WHAT TO WORK ON:
Copy out the following records word for word.
───
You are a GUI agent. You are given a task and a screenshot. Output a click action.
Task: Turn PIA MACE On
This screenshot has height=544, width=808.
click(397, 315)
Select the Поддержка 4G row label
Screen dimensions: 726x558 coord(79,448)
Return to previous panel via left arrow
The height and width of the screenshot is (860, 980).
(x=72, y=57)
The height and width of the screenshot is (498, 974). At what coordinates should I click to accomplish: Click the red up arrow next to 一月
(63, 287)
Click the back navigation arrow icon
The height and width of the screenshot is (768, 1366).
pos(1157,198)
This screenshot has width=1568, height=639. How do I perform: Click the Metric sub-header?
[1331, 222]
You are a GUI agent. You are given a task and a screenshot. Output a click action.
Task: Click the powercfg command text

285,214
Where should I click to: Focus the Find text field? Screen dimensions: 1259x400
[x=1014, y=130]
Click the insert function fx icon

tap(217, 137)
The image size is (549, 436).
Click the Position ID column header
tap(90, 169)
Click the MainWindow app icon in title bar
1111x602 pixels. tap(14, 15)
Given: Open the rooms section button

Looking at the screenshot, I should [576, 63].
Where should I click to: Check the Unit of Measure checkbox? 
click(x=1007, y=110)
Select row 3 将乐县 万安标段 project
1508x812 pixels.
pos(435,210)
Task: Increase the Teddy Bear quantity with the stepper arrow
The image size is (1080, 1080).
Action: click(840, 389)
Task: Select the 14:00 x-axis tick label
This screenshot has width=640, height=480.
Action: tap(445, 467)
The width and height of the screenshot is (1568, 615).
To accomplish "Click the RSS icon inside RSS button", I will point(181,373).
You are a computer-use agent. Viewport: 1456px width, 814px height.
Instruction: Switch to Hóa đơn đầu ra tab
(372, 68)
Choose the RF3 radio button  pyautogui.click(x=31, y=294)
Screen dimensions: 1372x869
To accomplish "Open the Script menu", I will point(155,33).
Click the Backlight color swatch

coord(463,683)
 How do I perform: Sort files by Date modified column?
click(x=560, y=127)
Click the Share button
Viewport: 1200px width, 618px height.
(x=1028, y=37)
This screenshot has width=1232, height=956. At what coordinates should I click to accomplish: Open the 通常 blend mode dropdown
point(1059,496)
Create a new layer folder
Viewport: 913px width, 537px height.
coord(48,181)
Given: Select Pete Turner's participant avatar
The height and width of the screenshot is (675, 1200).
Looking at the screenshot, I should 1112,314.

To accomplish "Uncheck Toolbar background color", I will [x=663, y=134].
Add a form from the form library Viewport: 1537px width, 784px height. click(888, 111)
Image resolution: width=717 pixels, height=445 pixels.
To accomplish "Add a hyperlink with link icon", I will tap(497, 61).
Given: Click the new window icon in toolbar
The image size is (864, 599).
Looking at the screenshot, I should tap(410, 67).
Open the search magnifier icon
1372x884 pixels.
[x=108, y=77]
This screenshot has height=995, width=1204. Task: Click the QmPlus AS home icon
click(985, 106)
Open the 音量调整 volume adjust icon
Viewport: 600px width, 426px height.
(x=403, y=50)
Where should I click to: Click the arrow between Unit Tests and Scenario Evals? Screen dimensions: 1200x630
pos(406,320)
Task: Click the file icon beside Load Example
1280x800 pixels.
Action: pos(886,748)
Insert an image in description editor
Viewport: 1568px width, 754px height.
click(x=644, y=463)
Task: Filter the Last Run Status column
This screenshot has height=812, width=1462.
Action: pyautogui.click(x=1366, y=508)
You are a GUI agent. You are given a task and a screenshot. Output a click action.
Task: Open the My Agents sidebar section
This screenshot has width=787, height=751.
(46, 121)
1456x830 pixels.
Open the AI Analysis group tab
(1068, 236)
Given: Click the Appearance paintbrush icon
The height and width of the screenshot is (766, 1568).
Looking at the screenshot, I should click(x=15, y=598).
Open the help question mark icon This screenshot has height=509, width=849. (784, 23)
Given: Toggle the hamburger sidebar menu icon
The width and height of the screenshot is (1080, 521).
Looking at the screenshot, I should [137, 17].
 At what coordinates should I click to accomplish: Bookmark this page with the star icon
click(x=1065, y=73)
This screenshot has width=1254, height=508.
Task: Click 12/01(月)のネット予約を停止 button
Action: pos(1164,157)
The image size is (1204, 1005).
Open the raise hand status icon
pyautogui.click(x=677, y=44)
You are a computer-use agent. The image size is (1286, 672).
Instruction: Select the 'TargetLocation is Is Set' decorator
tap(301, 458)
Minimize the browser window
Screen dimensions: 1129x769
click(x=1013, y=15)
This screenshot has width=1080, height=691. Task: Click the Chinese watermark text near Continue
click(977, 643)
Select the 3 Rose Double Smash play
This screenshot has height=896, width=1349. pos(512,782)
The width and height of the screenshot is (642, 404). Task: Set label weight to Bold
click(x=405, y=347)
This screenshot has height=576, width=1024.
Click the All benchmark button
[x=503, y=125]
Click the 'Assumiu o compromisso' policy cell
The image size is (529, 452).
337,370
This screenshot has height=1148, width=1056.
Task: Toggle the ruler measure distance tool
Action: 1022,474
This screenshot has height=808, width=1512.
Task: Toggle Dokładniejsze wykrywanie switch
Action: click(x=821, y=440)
───
SOLUTION BELOW:
You are a GUI agent. You are given a task and a screenshot. Output a click action.
Task: Turn PIA MACE On
This screenshot has height=544, width=808.
click(397, 315)
Select the Поддержка 4G row label
Screen dimensions: 726x558 coord(79,448)
Return to previous panel via left arrow
The height and width of the screenshot is (860, 980).
(x=72, y=57)
The height and width of the screenshot is (498, 974). At what coordinates should I click to accomplish: Click the red up arrow next to 一月
(63, 287)
Click the back navigation arrow icon
The height and width of the screenshot is (768, 1366).
pos(1157,198)
This screenshot has width=1568, height=639. How do I perform: Click the Metric sub-header?
[1331, 222]
You are a GUI agent. You are given a task and a screenshot. Output a click action.
Task: Click the powercfg command text

285,214
Where should I click to: Focus the Find text field? Screen dimensions: 1259x400
[x=1014, y=130]
Click the insert function fx icon

tap(217, 137)
The image size is (549, 436).
Click the Position ID column header
tap(90, 169)
Click the MainWindow app icon in title bar
1111x602 pixels. tap(14, 15)
Given: Open the rooms section button

Looking at the screenshot, I should [576, 63].
Where should I click to: Check the Unit of Measure checkbox? 
click(x=1007, y=110)
Select row 3 将乐县 万安标段 project
1508x812 pixels.
pos(435,210)
Task: Increase the Teddy Bear quantity with the stepper arrow
The image size is (1080, 1080).
Action: click(840, 389)
Task: Select the 14:00 x-axis tick label
This screenshot has width=640, height=480.
Action: tap(445, 467)
The width and height of the screenshot is (1568, 615).
To accomplish "Click the RSS icon inside RSS button", I will point(181,373).
You are a computer-use agent. Viewport: 1456px width, 814px height.
Instruction: Switch to Hóa đơn đầu ra tab
(372, 68)
Choose the RF3 radio button  pyautogui.click(x=31, y=294)
Screen dimensions: 1372x869
To accomplish "Open the Script menu", I will point(155,33).
Click the Backlight color swatch

coord(463,683)
 How do I perform: Sort files by Date modified column?
click(x=560, y=127)
Click the Share button
Viewport: 1200px width, 618px height.
(x=1028, y=37)
This screenshot has width=1232, height=956. At what coordinates should I click to accomplish: Open the 通常 blend mode dropdown
point(1059,496)
Create a new layer folder
Viewport: 913px width, 537px height.
coord(48,181)
Given: Select Pete Turner's participant avatar
The height and width of the screenshot is (675, 1200).
Looking at the screenshot, I should 1112,314.

To accomplish "Uncheck Toolbar background color", I will [x=663, y=134].
Add a form from the form library Viewport: 1537px width, 784px height. click(888, 111)
Image resolution: width=717 pixels, height=445 pixels.
To accomplish "Add a hyperlink with link icon", I will tap(497, 61).
Given: Click the new window icon in toolbar
The image size is (864, 599).
Looking at the screenshot, I should tap(410, 67).
Open the search magnifier icon
1372x884 pixels.
[x=108, y=77]
This screenshot has height=995, width=1204. Task: Click the QmPlus AS home icon
click(985, 106)
Open the 音量调整 volume adjust icon
Viewport: 600px width, 426px height.
(x=403, y=50)
Where should I click to: Click the arrow between Unit Tests and Scenario Evals? Screen dimensions: 1200x630
pos(406,320)
Task: Click the file icon beside Load Example
1280x800 pixels.
Action: pos(886,748)
Insert an image in description editor
Viewport: 1568px width, 754px height.
click(x=644, y=463)
Task: Filter the Last Run Status column
This screenshot has height=812, width=1462.
Action: pyautogui.click(x=1366, y=508)
You are a GUI agent. You are given a task and a screenshot. Output a click action.
Task: Open the My Agents sidebar section
This screenshot has width=787, height=751.
(46, 121)
1456x830 pixels.
Open the AI Analysis group tab
(1068, 236)
Given: Click the Appearance paintbrush icon
The height and width of the screenshot is (766, 1568).
Looking at the screenshot, I should click(x=15, y=598).
Open the help question mark icon This screenshot has height=509, width=849. (784, 23)
Given: Toggle the hamburger sidebar menu icon
The width and height of the screenshot is (1080, 521).
Looking at the screenshot, I should [137, 17].
 At what coordinates should I click to accomplish: Bookmark this page with the star icon
click(x=1065, y=73)
This screenshot has width=1254, height=508.
Task: Click 12/01(月)のネット予約を停止 button
Action: pos(1164,157)
The image size is (1204, 1005).
Open the raise hand status icon
pyautogui.click(x=677, y=44)
You are a computer-use agent. The image size is (1286, 672).
Instruction: Select the 'TargetLocation is Is Set' decorator
tap(301, 458)
Minimize the browser window
Screen dimensions: 1129x769
click(x=1013, y=15)
This screenshot has width=1080, height=691. Task: Click the Chinese watermark text near Continue
click(977, 643)
Select the 3 Rose Double Smash play
This screenshot has height=896, width=1349. pos(512,782)
The width and height of the screenshot is (642, 404). Task: Set label weight to Bold
click(x=405, y=347)
This screenshot has height=576, width=1024.
Click the All benchmark button
[x=503, y=125]
Click the 'Assumiu o compromisso' policy cell
The image size is (529, 452).
337,370
This screenshot has height=1148, width=1056.
Task: Toggle the ruler measure distance tool
Action: 1022,474
This screenshot has height=808, width=1512.
Task: Toggle Dokładniejsze wykrywanie switch
Action: click(x=821, y=440)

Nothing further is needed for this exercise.